For your final project, you will need to extend your HW5 to produce a high-quality sequence-to-sequence system. This could be machine translation, multilingual machine translation, summarization, dialogue generation, code generation, or another seq-to-seq task of your choice. We provide you with a list of recommended datasets at the end of this document.

We strongly advise that you work in groups of two. Note that we expect both of you to make equal contributions to the codebase. If you would like to work on a project individually, please talk to us. You will need to let us know who is on your team in your design document due Apr 12.

Optionally, you can propose a different final project.

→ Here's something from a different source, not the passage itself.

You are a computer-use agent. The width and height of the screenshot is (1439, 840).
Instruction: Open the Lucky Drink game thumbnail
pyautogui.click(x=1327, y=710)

In this case, you need to discuss it with a TA before Apr 12. You need to provide a task description, dataset, metrics, and what codebase you will use for it.

Your project should contain the following elements:

Unlike HW5, your model should contain a pre-trained component, which could be a pre-trained encoder or a pre-trained encoder-decoder model.
You will need to compare the performance of a seq-to-seq model trained from scratch with your model that includes a pre-trained component. You don’t need to train the model until convergence and can use an early checkpoint (200-300 iterations) to perform this comparison.
You should have a live demo of your model, i.e., a live interface where we would be able to enter input and view the output. You can use streamlit or gradio to create the demo.
Any extra features/ideas implemented (such as back-translation, new decoding methods, data augmentation, ensembling models, using model predictions in a non-standard way, …, ask TA for more ideas) are a big plus and would count for extra points.

Tips:

Pay attention to your cloud credits. Not planning your compute utilization in advance or not tracking it can leave you without access to a cloud GPU (and DAN417 machines have a lot of issues). For example:
- Do not spend 12 GPU hours verifying your HW5 works. Try to squeeze it into one or two hours.
- If you are low on credits, plan accordingly and try to minimize the time you use the cloud. Test your code on your laptop before deploying it to the cloud.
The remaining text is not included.